Life was so much simpler when you could sit on your father’s shoulders and when your only knowledge about Columbus was that “in 1492, Columbus sailed the ocean blue.” Isn’t there enough political correctness in the world without holding parades hostage?

Who doesn’t remember their first parade?

For some of our younger folks, it might be the upcoming Harvest Festival parade. For others, it might have been the homecoming parades that have been part of our schools for generations.

World War II brought ticker-tape parades, captured on newsreels for the whole world to see. Sports heroes of the time cause the same kind of excitement.

The earliest evidence of public demonstrations goes as far back as 3000 B.C. Parades have been used to demonstrate our national, local or religious pride. Mardi Gras has always been an occasion for endless parades, in the name of celebrating the last feast before Lent.

Our own Georgia city, Savannah, is home to the second largest St. Patrick’s Day parade. In my youth, a circus parade could electrify a town. Today, we have dozens of Christmas parades in our area, often at night to show off the lights of the season.

I saw the Tournament of Roses parade and was awestruck by the millions of flowers used to make these elaborate and detailed floats seen on television each New Year’s Day. Only the Olympic parades I have seen were more spectacular.

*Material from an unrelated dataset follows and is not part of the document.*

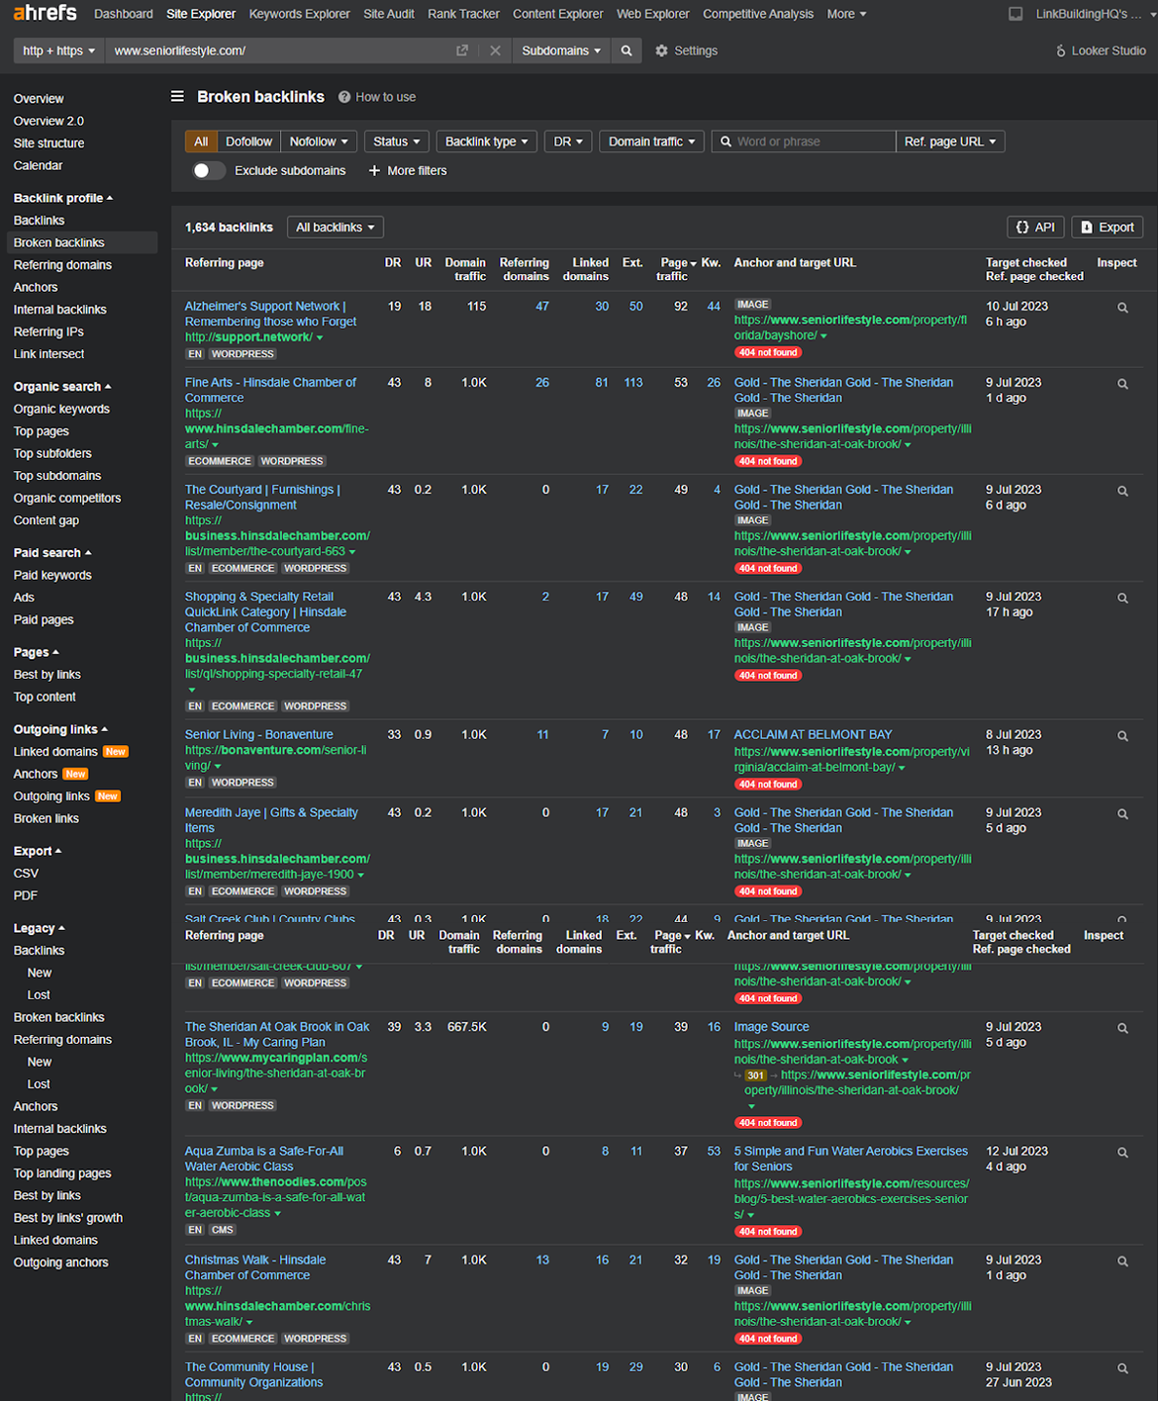
Task: Open Keywords Explorer in top navigation
Action: click(x=299, y=14)
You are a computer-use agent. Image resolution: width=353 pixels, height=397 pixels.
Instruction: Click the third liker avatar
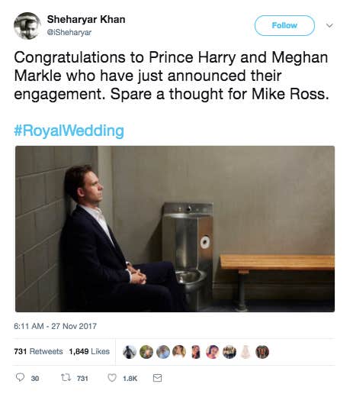pyautogui.click(x=162, y=352)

I grew up watching Macy’s Thanksgiving Day parade only to see them all over again with my children, all the while smelling the turkey and dressing cooking in the kitchen. In 1963, less than a week after President Kennedy’s assassination, the country was still in mourning. The parade went on so as to not “disappoint the millions of children.”

As a politician, I have ridden in dozens of parades. I learned one thing about the smiles I would see on all that lined the route. Parades aren’t just about the children. They are about the children in all of us.